● PROVIDED RECORDS
# # # # #

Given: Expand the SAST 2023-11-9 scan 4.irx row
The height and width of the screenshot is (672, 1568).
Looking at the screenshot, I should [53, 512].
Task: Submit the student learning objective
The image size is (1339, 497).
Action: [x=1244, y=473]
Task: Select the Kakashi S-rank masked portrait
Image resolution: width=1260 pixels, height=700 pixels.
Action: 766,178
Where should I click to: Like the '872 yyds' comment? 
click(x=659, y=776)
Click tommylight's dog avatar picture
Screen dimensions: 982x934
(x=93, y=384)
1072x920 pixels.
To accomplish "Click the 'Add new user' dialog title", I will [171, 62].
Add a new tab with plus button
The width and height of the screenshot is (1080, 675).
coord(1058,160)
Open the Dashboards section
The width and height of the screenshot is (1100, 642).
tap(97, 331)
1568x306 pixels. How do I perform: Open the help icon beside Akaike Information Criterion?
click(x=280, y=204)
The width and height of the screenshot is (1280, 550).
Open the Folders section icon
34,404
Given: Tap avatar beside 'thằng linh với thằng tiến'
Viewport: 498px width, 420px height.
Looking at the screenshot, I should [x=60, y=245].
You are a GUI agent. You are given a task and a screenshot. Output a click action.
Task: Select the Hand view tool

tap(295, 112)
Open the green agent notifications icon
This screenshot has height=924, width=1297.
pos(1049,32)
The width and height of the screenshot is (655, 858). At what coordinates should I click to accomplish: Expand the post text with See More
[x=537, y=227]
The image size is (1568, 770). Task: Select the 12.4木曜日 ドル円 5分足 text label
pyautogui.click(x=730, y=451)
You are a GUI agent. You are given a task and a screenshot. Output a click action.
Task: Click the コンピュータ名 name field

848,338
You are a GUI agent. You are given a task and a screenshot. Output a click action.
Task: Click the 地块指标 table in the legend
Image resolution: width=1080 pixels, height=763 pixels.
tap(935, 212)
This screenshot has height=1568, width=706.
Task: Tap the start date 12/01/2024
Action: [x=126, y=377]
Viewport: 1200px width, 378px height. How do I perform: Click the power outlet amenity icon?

# # # # #

● WHAT YOU NEED TO DO
Each entry needs to be copied out exactly.

● EXERCISE RESPONSE
Given: Expand the SAST 2023-11-9 scan 4.irx row
The height and width of the screenshot is (672, 1568).
Looking at the screenshot, I should [53, 512].
Task: Submit the student learning objective
The image size is (1339, 497).
Action: [x=1244, y=473]
Task: Select the Kakashi S-rank masked portrait
Image resolution: width=1260 pixels, height=700 pixels.
Action: 766,178
Where should I click to: Like the '872 yyds' comment? 
click(x=659, y=776)
Click tommylight's dog avatar picture
Screen dimensions: 982x934
(x=93, y=384)
1072x920 pixels.
To accomplish "Click the 'Add new user' dialog title", I will [171, 62].
Add a new tab with plus button
The width and height of the screenshot is (1080, 675).
coord(1058,160)
Open the Dashboards section
The width and height of the screenshot is (1100, 642).
tap(97, 331)
1568x306 pixels. How do I perform: Open the help icon beside Akaike Information Criterion?
click(x=280, y=204)
The width and height of the screenshot is (1280, 550).
Open the Folders section icon
34,404
Given: Tap avatar beside 'thằng linh với thằng tiến'
Viewport: 498px width, 420px height.
Looking at the screenshot, I should [x=60, y=245].
You are a GUI agent. You are given a task and a screenshot. Output a click action.
Task: Select the Hand view tool

tap(295, 112)
Open the green agent notifications icon
This screenshot has height=924, width=1297.
pos(1049,32)
The width and height of the screenshot is (655, 858). At what coordinates should I click to accomplish: Expand the post text with See More
[x=537, y=227]
The image size is (1568, 770). Task: Select the 12.4木曜日 ドル円 5分足 text label
pyautogui.click(x=730, y=451)
You are a GUI agent. You are given a task and a screenshot. Output a click action.
Task: Click the コンピュータ名 name field

848,338
You are a GUI agent. You are given a task and a screenshot. Output a click action.
Task: Click the 地块指标 table in the legend
Image resolution: width=1080 pixels, height=763 pixels.
tap(935, 212)
This screenshot has height=1568, width=706.
Task: Tap the start date 12/01/2024
Action: [x=126, y=377]
Viewport: 1200px width, 378px height. How do I perform: Click the power outlet amenity icon?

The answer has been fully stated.